**SUPPLIED DATA:**

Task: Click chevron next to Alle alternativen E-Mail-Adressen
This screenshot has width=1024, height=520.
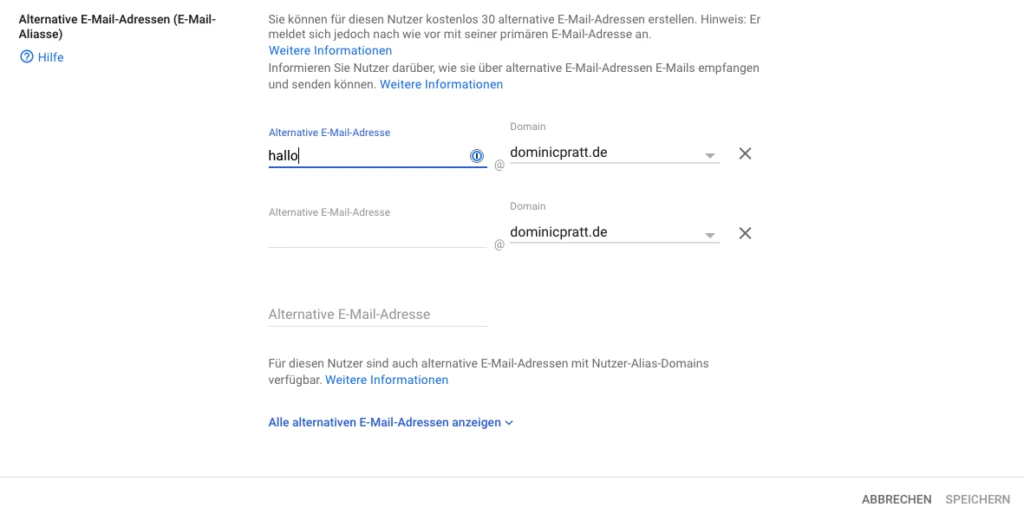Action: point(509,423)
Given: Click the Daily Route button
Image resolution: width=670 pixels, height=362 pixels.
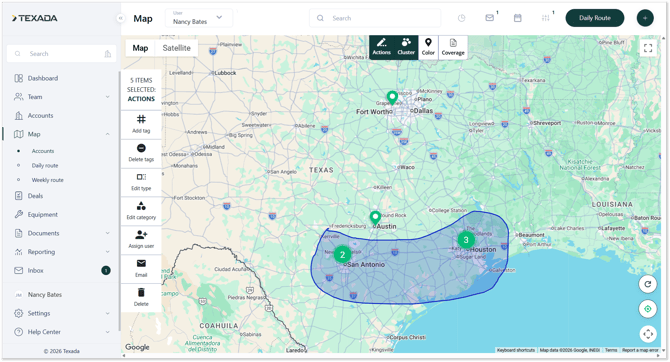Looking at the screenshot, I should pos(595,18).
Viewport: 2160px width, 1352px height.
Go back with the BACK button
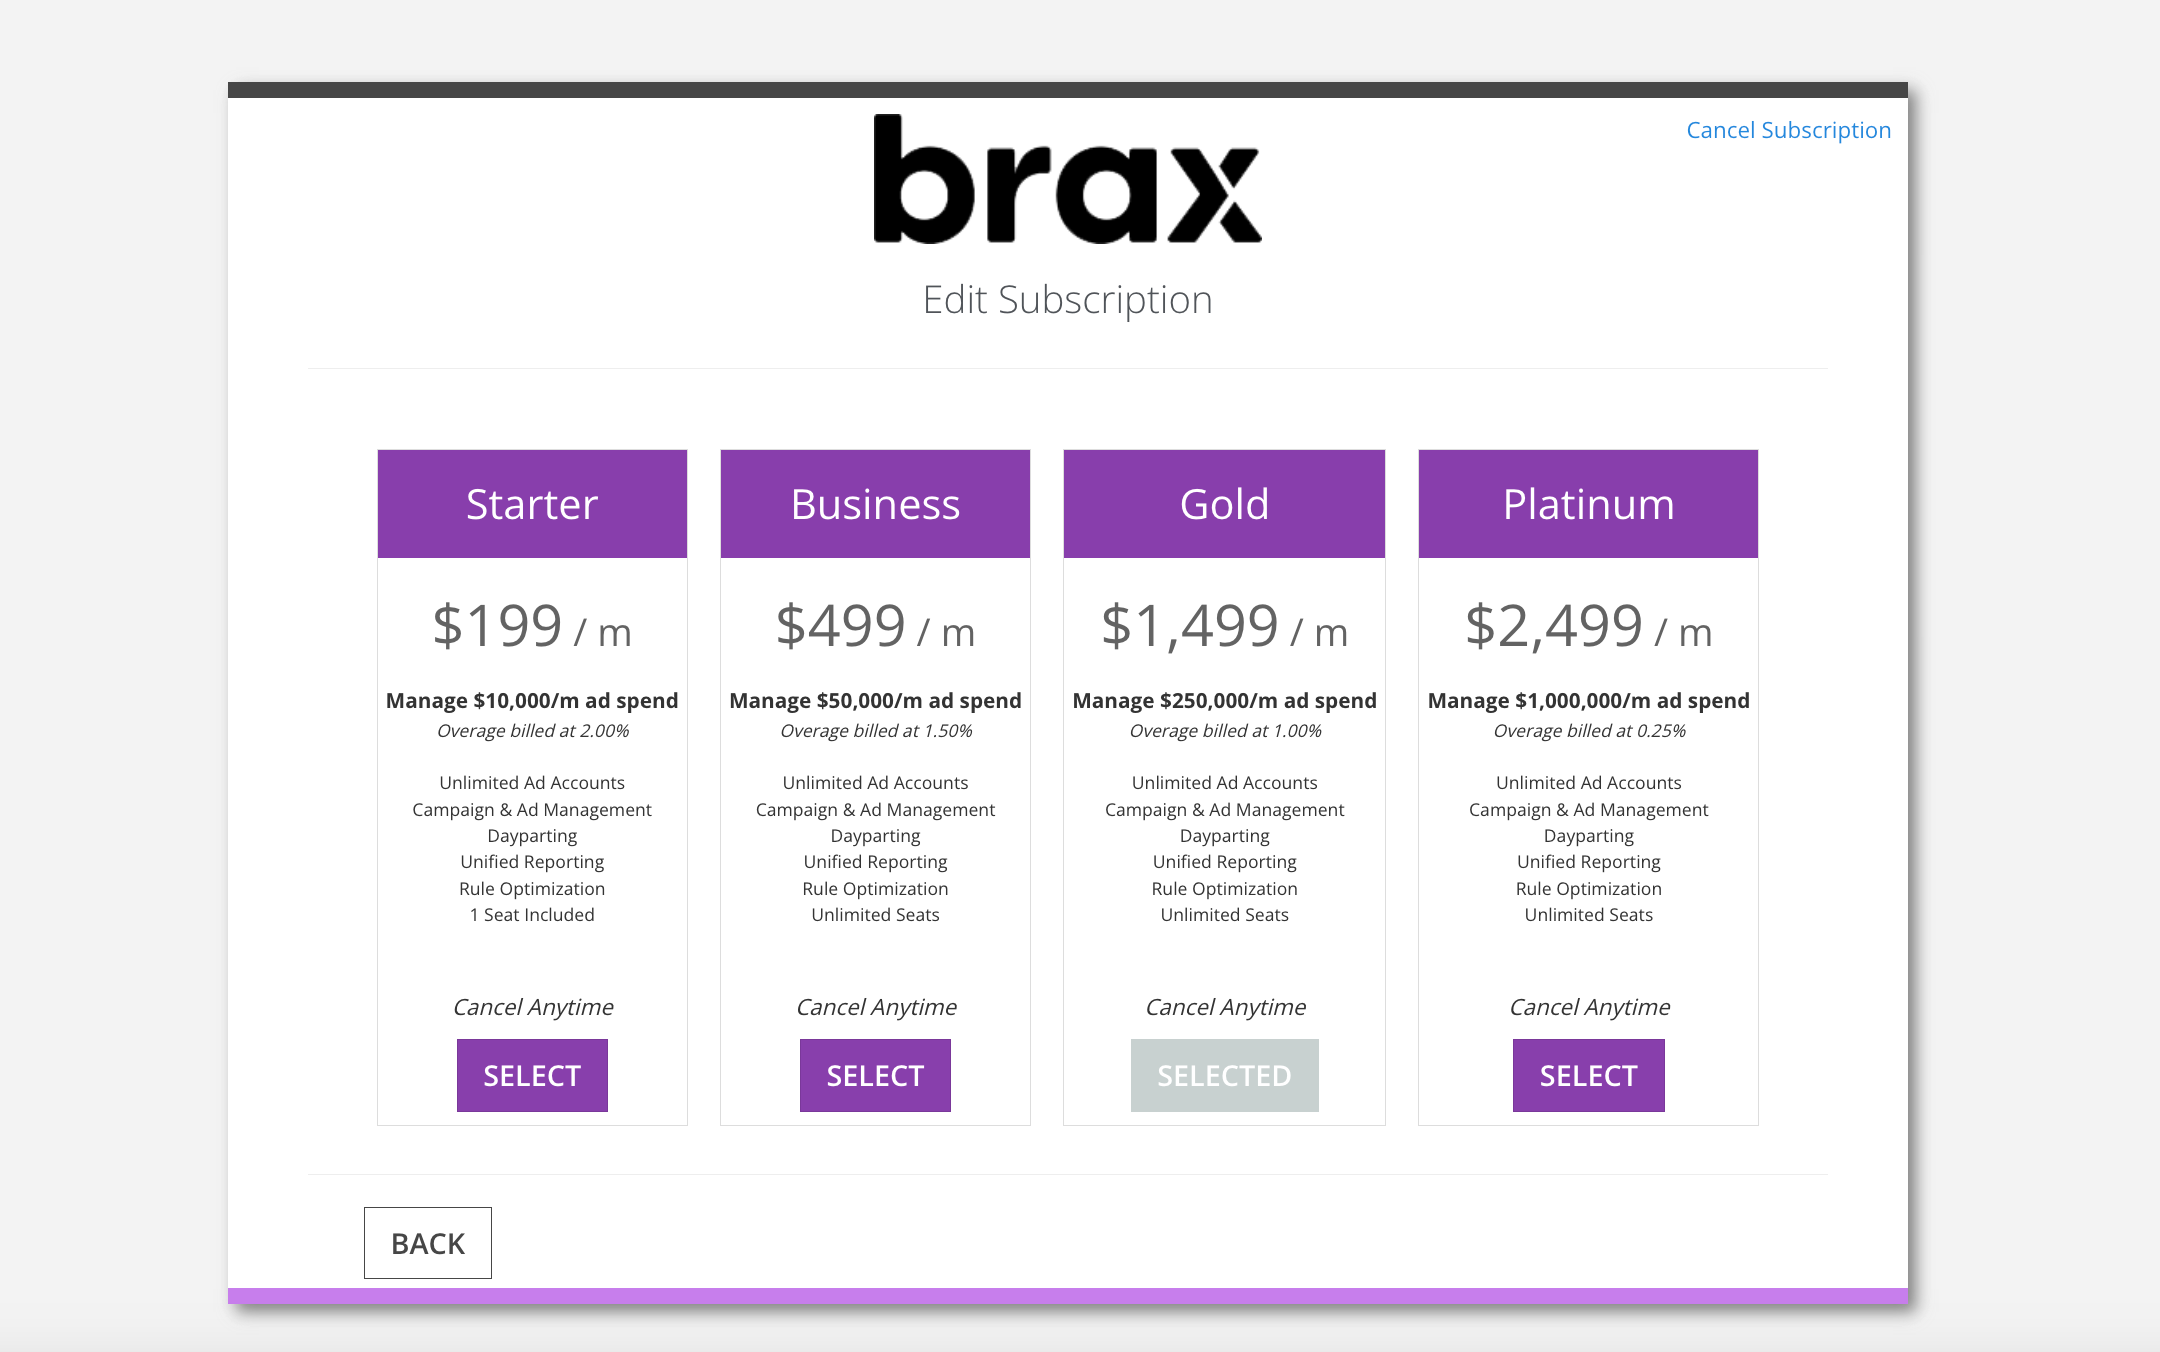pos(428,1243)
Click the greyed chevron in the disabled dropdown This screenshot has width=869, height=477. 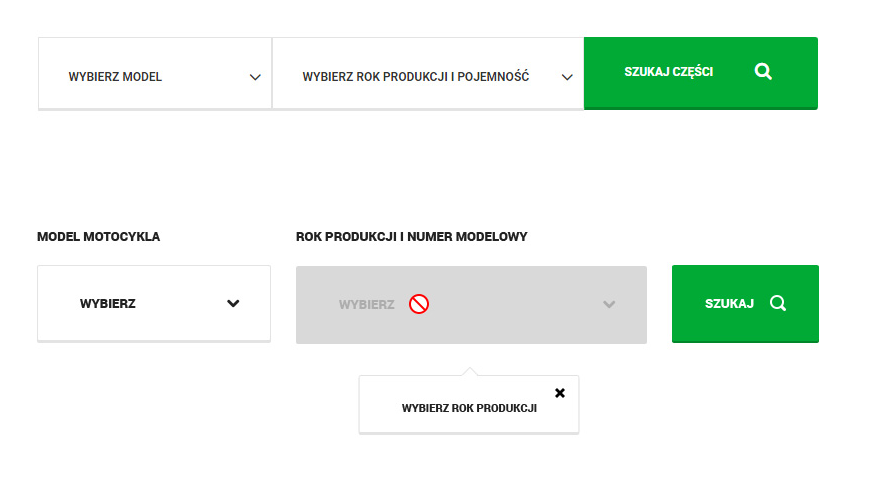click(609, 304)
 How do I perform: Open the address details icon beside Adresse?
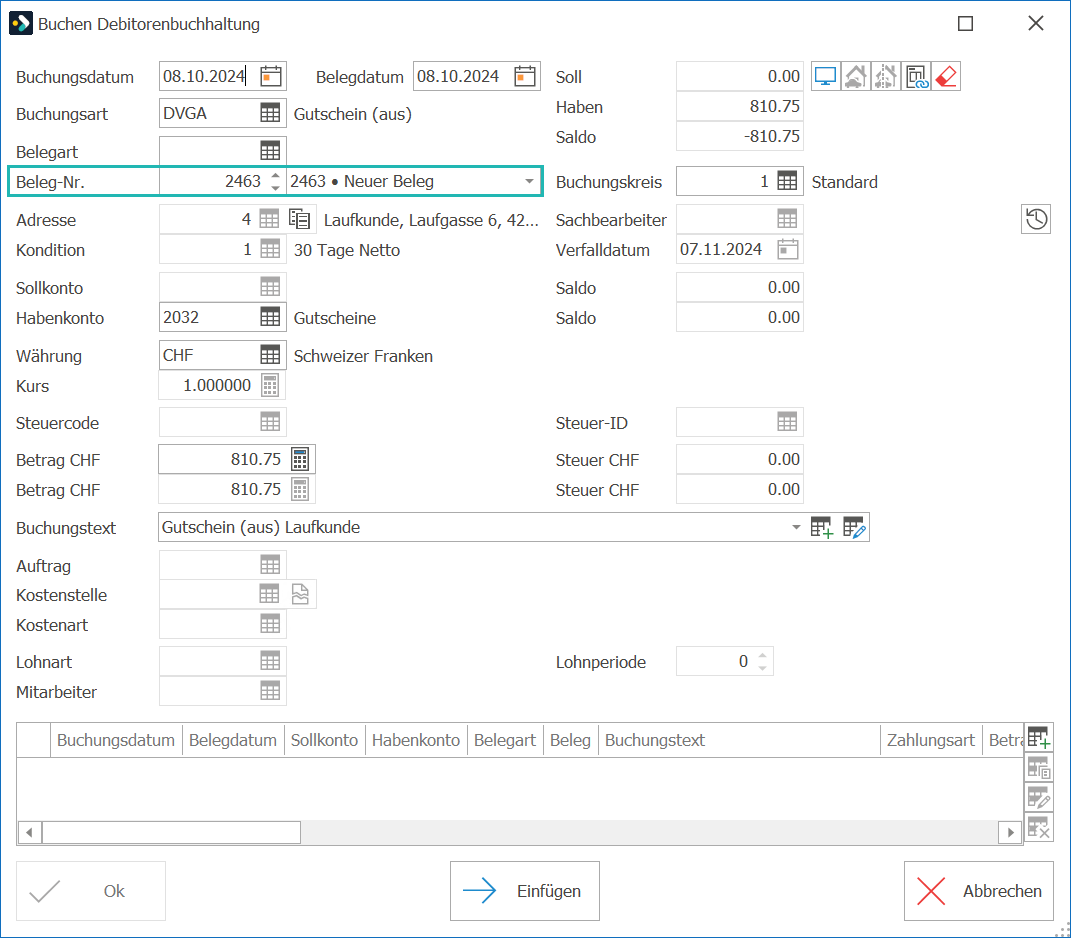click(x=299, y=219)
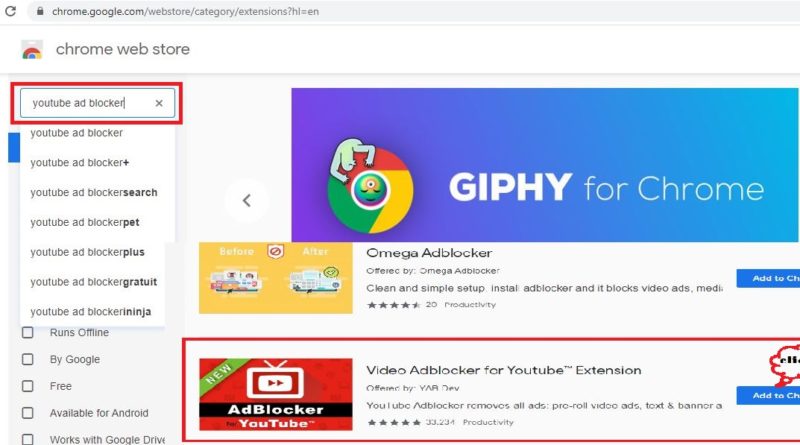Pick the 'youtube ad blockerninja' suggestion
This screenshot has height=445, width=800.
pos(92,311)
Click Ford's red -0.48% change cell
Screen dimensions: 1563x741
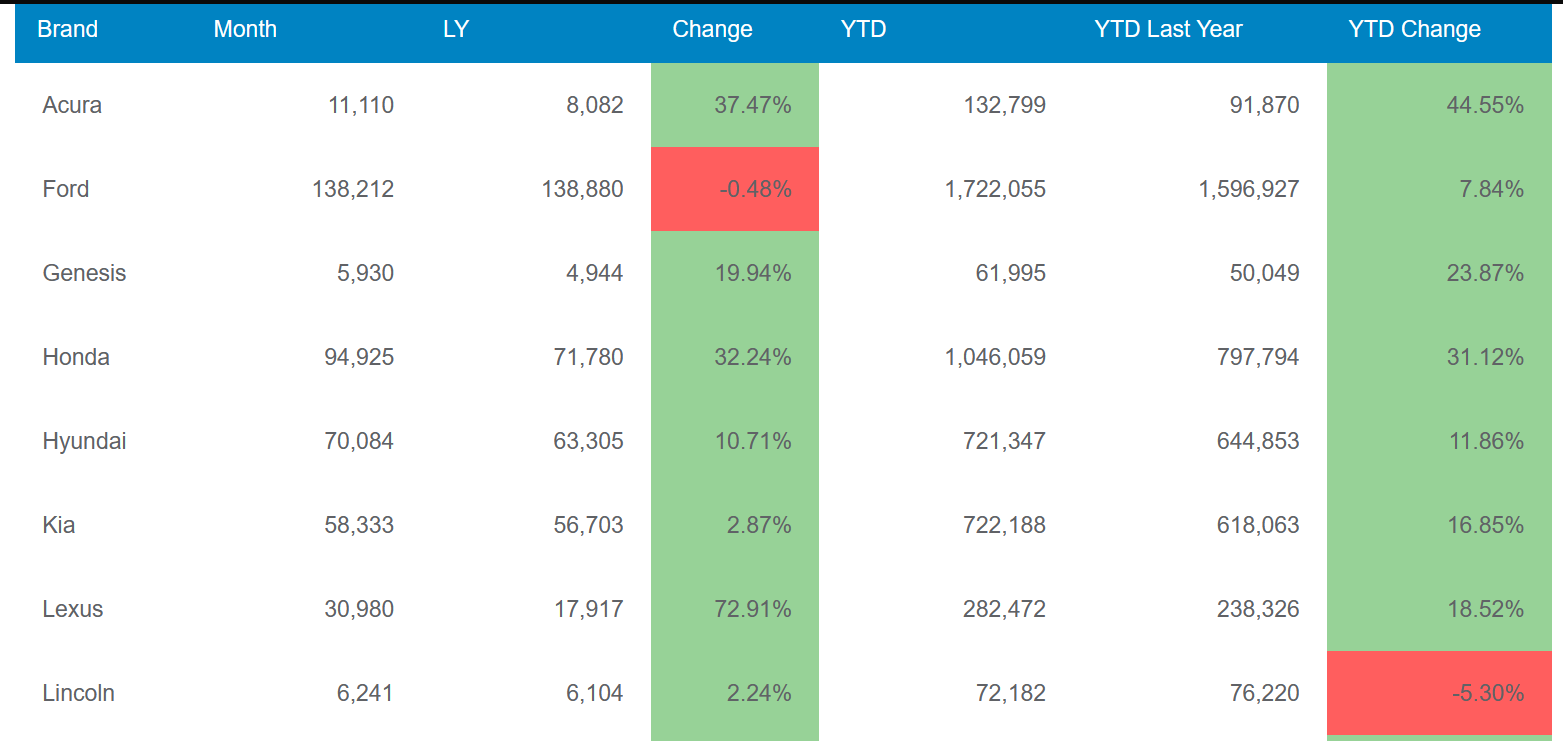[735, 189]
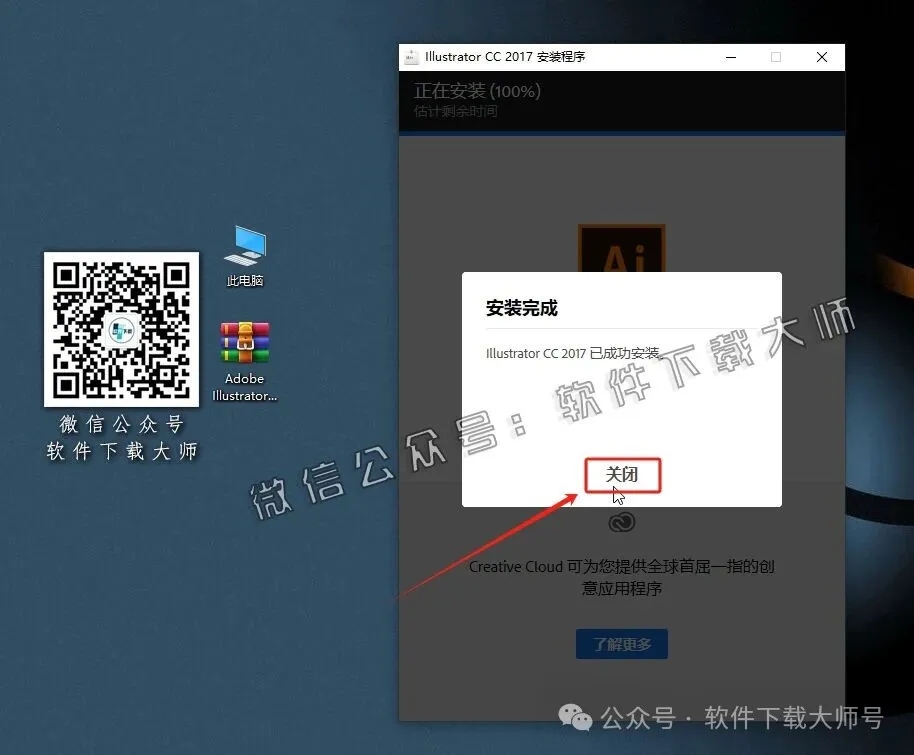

**PROBLEM TO SOLVE:**
Only the lines from the one containing "Click Ford's red -0.48% change cell" through the end of the data above are to be output, exactly and without pictures.

**ANSWER SECTION:**
Click Ford's red -0.48% change cell
Screen dimensions: 1563x741
[735, 189]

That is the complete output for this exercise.